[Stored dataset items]
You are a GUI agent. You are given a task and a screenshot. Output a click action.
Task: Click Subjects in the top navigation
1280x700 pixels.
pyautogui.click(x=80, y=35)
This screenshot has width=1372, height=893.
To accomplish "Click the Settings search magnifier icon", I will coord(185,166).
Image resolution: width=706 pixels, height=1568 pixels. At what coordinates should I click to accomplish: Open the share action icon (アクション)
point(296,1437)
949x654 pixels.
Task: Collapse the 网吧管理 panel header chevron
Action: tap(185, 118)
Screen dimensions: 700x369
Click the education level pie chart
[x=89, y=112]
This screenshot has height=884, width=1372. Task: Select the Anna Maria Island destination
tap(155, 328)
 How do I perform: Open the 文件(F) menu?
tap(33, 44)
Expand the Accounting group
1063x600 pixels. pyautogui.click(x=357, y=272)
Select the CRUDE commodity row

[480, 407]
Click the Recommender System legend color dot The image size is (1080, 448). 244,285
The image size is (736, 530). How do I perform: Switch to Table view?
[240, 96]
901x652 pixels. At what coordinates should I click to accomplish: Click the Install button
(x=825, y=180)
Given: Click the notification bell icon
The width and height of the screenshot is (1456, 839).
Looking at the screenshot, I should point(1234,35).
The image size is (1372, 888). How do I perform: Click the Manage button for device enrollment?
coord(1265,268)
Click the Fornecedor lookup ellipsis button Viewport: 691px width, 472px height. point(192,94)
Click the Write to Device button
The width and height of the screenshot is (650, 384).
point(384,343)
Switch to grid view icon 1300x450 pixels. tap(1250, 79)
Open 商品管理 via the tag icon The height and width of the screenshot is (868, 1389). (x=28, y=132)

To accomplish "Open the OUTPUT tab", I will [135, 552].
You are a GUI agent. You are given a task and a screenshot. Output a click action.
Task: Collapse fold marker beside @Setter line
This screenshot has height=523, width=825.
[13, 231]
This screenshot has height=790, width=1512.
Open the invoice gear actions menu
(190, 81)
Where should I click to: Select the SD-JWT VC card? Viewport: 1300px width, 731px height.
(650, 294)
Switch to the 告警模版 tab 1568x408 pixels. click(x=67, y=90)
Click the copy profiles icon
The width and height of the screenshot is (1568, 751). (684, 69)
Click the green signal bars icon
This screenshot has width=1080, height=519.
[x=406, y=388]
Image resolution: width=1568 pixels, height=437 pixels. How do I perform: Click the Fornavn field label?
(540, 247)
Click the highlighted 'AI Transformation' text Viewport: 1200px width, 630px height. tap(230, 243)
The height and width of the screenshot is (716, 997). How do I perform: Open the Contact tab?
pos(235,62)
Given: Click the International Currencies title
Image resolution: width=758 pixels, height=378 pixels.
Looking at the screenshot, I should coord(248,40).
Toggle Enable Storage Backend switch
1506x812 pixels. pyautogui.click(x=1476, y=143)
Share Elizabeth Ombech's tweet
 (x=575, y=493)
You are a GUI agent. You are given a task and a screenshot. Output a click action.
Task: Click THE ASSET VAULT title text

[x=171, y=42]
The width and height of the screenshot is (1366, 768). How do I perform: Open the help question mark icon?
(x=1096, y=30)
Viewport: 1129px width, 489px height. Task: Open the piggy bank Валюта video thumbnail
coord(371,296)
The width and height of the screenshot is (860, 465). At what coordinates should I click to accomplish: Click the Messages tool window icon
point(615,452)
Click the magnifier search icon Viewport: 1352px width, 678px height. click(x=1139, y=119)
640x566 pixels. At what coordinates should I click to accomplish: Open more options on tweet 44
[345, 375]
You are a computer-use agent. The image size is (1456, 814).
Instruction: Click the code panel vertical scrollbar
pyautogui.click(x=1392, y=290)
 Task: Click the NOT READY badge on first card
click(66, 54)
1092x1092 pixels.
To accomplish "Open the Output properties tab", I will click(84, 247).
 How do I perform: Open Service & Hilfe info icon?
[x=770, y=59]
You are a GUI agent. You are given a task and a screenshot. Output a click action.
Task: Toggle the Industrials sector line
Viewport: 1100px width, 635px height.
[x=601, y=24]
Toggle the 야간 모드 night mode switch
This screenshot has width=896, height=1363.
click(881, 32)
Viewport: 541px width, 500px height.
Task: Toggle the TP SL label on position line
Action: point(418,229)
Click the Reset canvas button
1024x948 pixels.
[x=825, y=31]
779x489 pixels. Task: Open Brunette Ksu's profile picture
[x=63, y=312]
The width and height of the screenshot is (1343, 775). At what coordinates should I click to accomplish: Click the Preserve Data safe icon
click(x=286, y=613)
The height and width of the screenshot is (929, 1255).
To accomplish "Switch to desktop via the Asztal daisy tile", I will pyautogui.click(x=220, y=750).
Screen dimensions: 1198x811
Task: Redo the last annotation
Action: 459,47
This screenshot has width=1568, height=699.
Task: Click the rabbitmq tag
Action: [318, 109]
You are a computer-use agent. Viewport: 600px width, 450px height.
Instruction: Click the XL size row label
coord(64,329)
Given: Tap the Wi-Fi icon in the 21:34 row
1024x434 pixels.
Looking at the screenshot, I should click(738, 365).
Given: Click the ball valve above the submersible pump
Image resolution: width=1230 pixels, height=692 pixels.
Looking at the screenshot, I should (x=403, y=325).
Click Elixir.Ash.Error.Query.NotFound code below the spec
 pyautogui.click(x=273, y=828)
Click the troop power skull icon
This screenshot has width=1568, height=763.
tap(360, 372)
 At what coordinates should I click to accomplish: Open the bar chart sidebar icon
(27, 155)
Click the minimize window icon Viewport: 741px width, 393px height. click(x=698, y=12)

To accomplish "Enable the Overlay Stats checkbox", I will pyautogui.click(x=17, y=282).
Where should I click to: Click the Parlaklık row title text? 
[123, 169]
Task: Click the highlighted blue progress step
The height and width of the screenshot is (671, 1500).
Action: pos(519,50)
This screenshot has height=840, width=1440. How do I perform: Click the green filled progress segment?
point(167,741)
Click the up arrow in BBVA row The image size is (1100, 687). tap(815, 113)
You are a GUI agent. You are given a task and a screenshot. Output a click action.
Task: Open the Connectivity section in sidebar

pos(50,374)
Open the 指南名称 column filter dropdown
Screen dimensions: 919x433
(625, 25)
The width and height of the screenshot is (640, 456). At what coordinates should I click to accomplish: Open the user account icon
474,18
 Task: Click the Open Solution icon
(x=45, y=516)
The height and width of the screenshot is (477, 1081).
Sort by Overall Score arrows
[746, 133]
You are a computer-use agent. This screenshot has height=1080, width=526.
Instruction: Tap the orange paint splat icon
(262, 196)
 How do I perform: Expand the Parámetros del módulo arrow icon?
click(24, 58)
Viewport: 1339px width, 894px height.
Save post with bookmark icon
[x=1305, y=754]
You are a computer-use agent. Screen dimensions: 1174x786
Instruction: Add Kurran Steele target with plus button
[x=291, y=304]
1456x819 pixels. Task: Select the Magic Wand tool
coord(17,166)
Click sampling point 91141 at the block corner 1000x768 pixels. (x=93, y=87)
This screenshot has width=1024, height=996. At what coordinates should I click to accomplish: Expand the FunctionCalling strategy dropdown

What is required | Which of the lines above include the word "search"? Copy each of them.

Answer area |
To accomplish "Click the Settings search magnifier icon", I will coord(185,166).
Click the magnifier search icon Viewport: 1352px width, 678px height. click(x=1139, y=119)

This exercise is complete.